- [TO DO]: A faithful transcript of every entry is required; pictures do not belong in it.

- [INFORMATION SUPPLIED]:

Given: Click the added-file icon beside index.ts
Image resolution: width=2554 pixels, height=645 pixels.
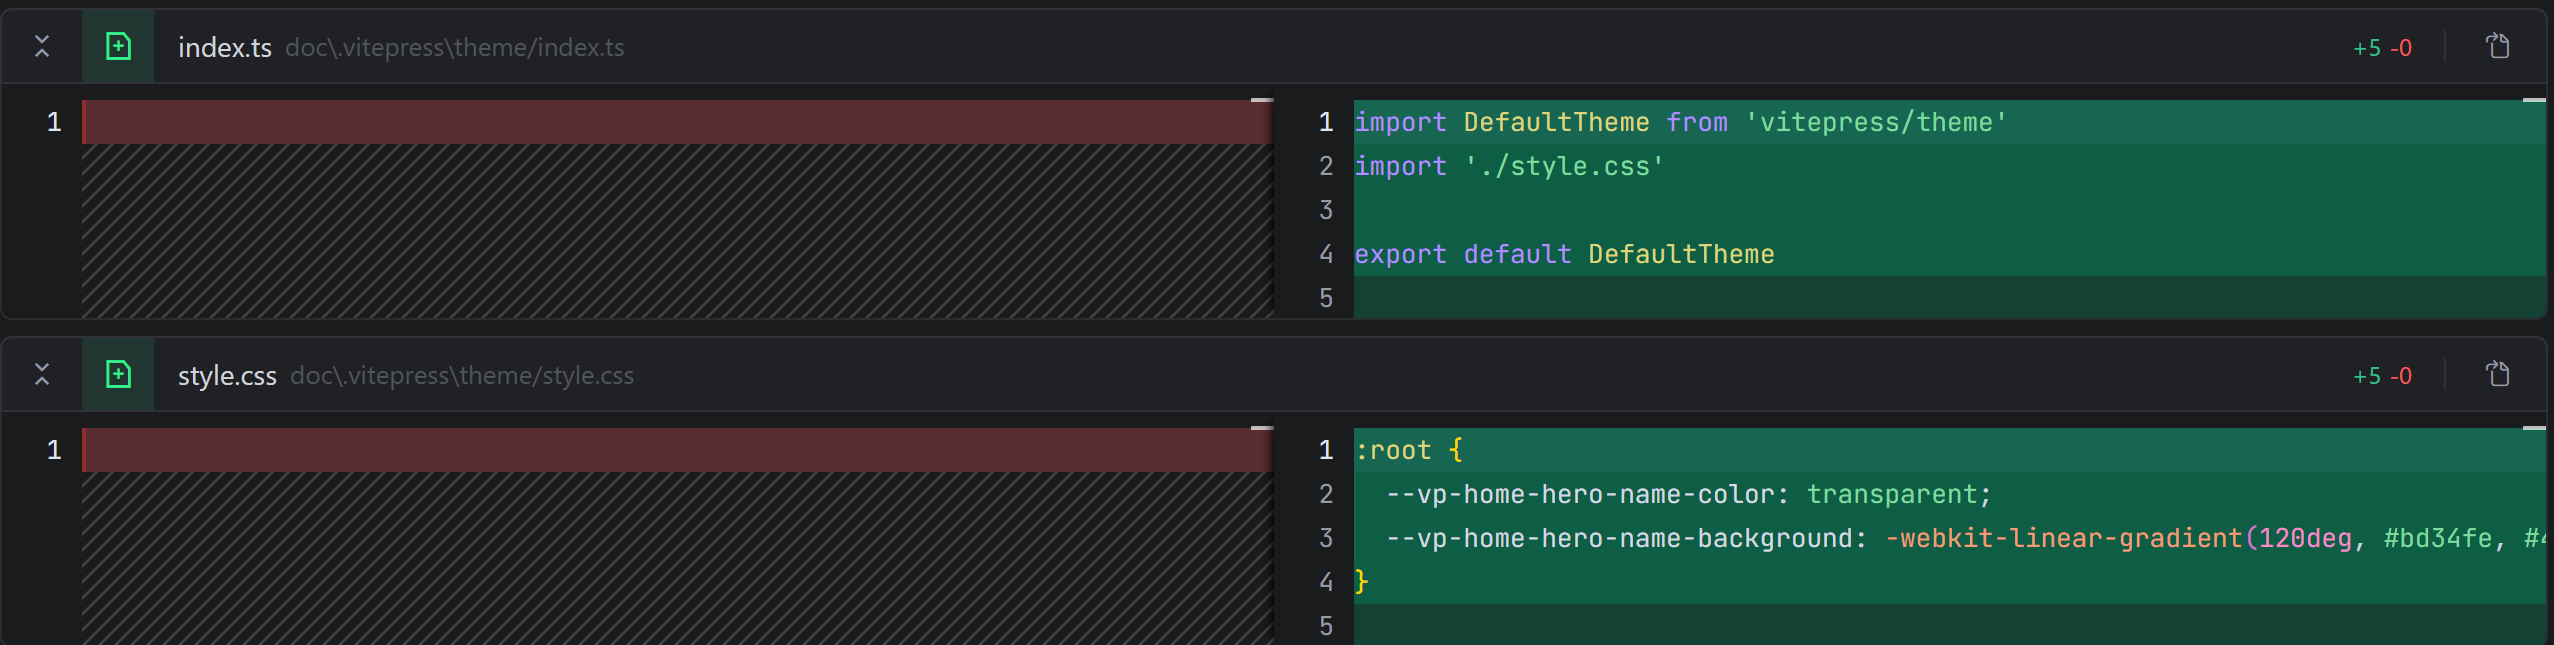Looking at the screenshot, I should click(118, 46).
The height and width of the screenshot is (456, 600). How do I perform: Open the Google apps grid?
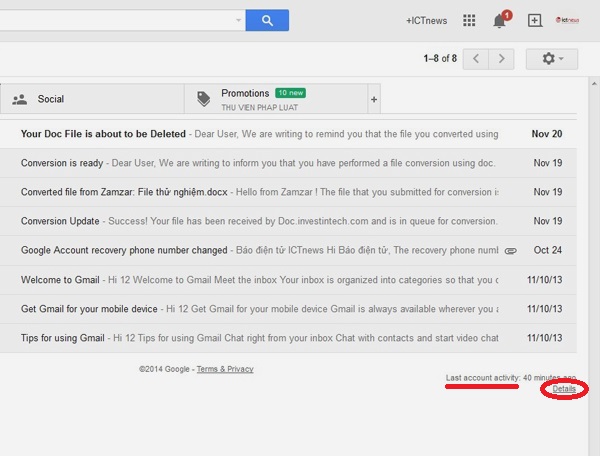click(469, 20)
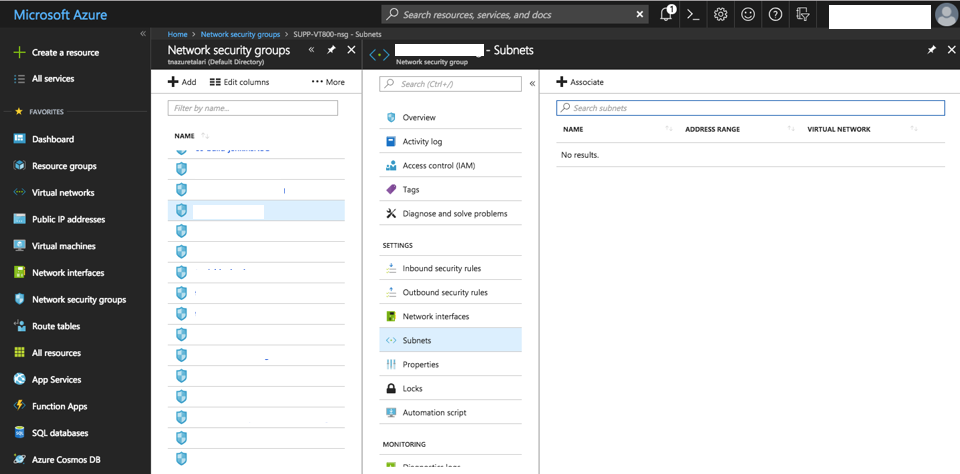Collapse the resource menu panel
This screenshot has width=960, height=474.
[x=532, y=84]
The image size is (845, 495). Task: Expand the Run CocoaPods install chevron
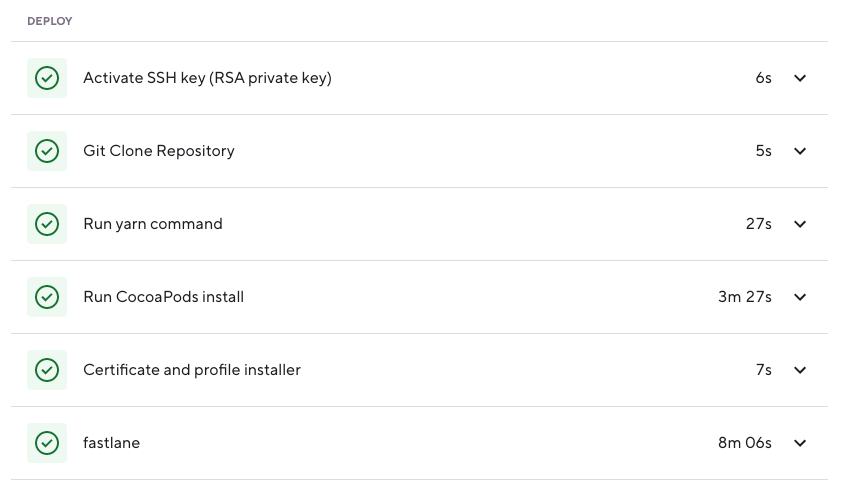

- [SOLUTION FOR THIS EXERCISE]:
Given: Click the added-file icon beside index.ts
Image resolution: width=2554 pixels, height=645 pixels.
Looking at the screenshot, I should click(118, 46).
The height and width of the screenshot is (456, 600). How do I perform: Open the Google apps grid?
click(469, 20)
Collapse the resource menu panel
This screenshot has width=960, height=474.
[x=532, y=84]
The image size is (845, 495). Task: Expand the Run CocoaPods install chevron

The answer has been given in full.